**PAGE EXTRACT:**
• • •

This link (https://authors.elsevier.com/a/1k5mM1MCG0dvPk) allows FREE downloading of the paper until 2 January 2025.

Please note that in addition to the main article, extensive information is included in supplemental information, including
Detailed appendices (https://ars.els-cdn.com/content/image/1-s2.0-S0379073824003694-mmc1.pdf),
All response data in data tables (https://ars.els-cdn.com/content/image/1-s2.0-S0379073824003694-mmc2.xlsx),
Images of the comparison sets used in the study (https://doi.org/10.17605/OSF.IO/6XAMU).

The study was conducted by Noblis and NIST under NIST Cooperative Agreement 70NANB18H232.

For all Noblis forensic science publications, please see https://noblis.org/publications/.

• • •

**BRIEF:**
Set down the passage of the download notice above word for word, from "This link (https://authors.elsevier.com/a/1k5mM1MCG0dvPk)" up to and including "the study (https://doi.org/10.17605/OSF.IO/6XAMU).".

**DATA EXCERPTS:**
• • •

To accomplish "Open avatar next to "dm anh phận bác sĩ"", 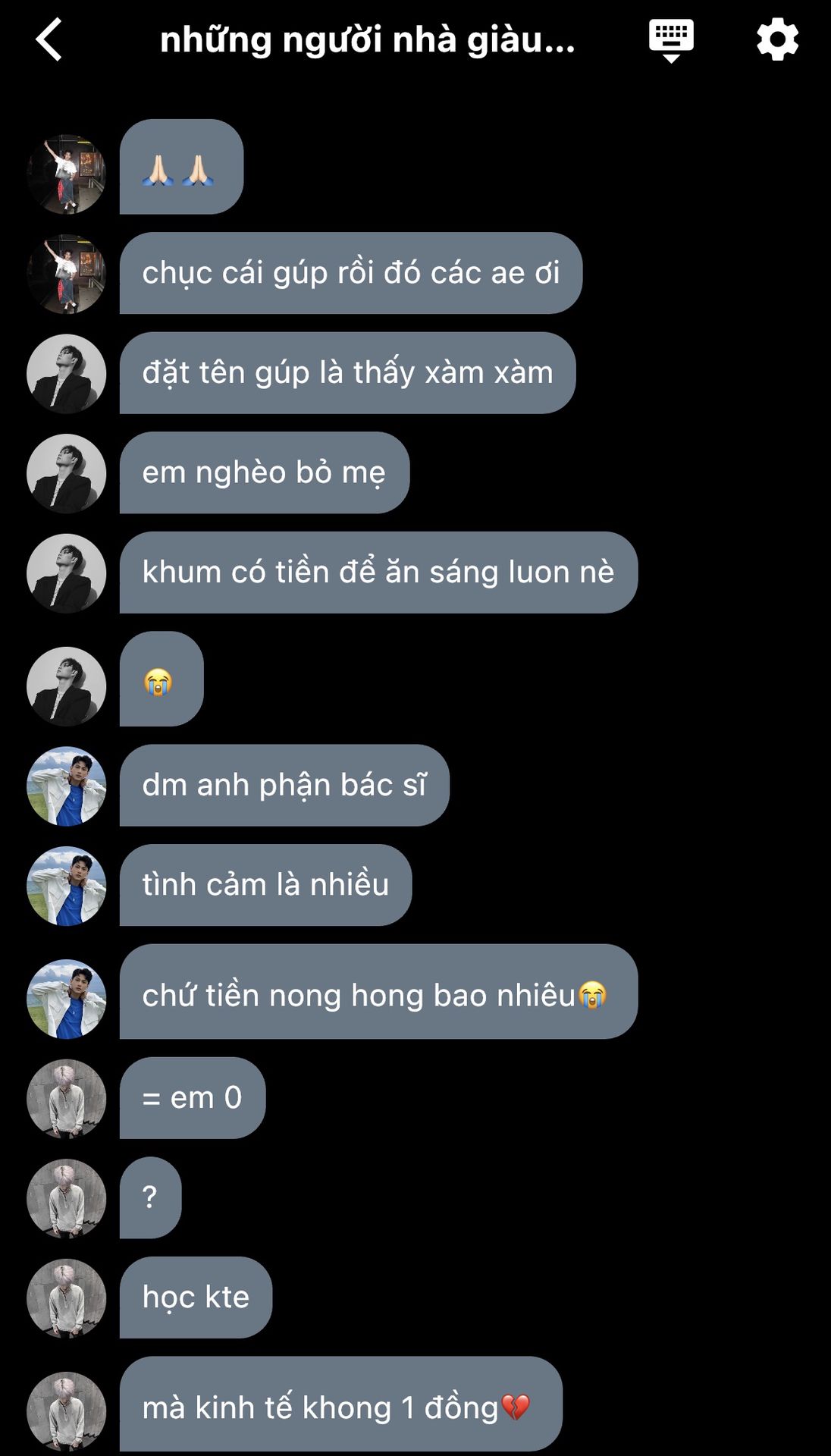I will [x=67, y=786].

• • •

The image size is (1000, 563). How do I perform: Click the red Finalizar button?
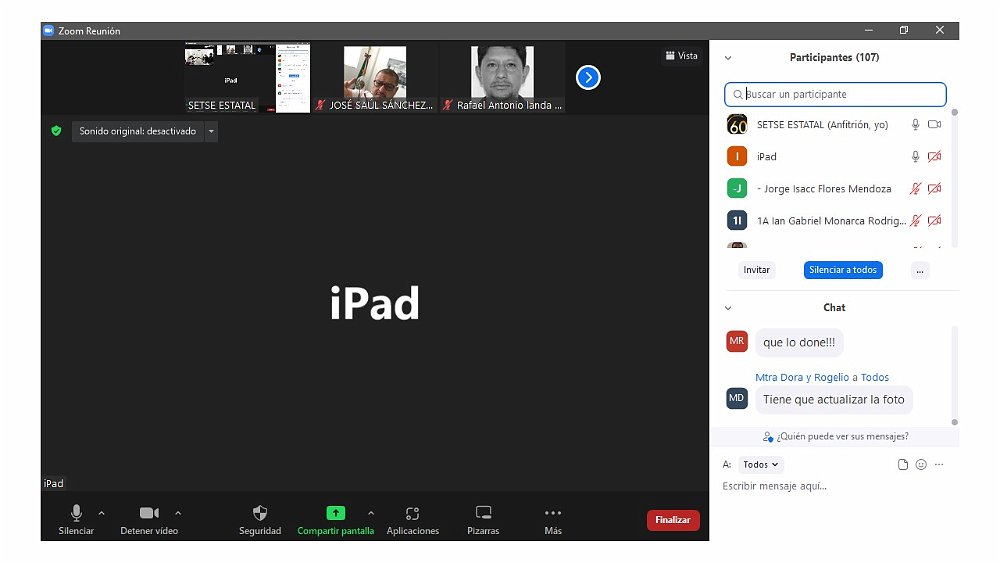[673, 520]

• • •

**TASK RESPONSE:**
This link (https://authors.elsevier.com/a/1k5mM1MCG0dvPk) allows FREE downloading of the paper until 2 January 2025.

Please note that in addition to the main article, extensive information is included in supplemental information, including
Detailed appendices (https://ars.els-cdn.com/content/image/1-s2.0-S0379073824003694-mmc1.pdf),
All response data in data tables (https://ars.els-cdn.com/content/image/1-s2.0-S0379073824003694-mmc2.xlsx),
Images of the comparison sets used in the study (https://doi.org/10.17605/OSF.IO/6XAMU).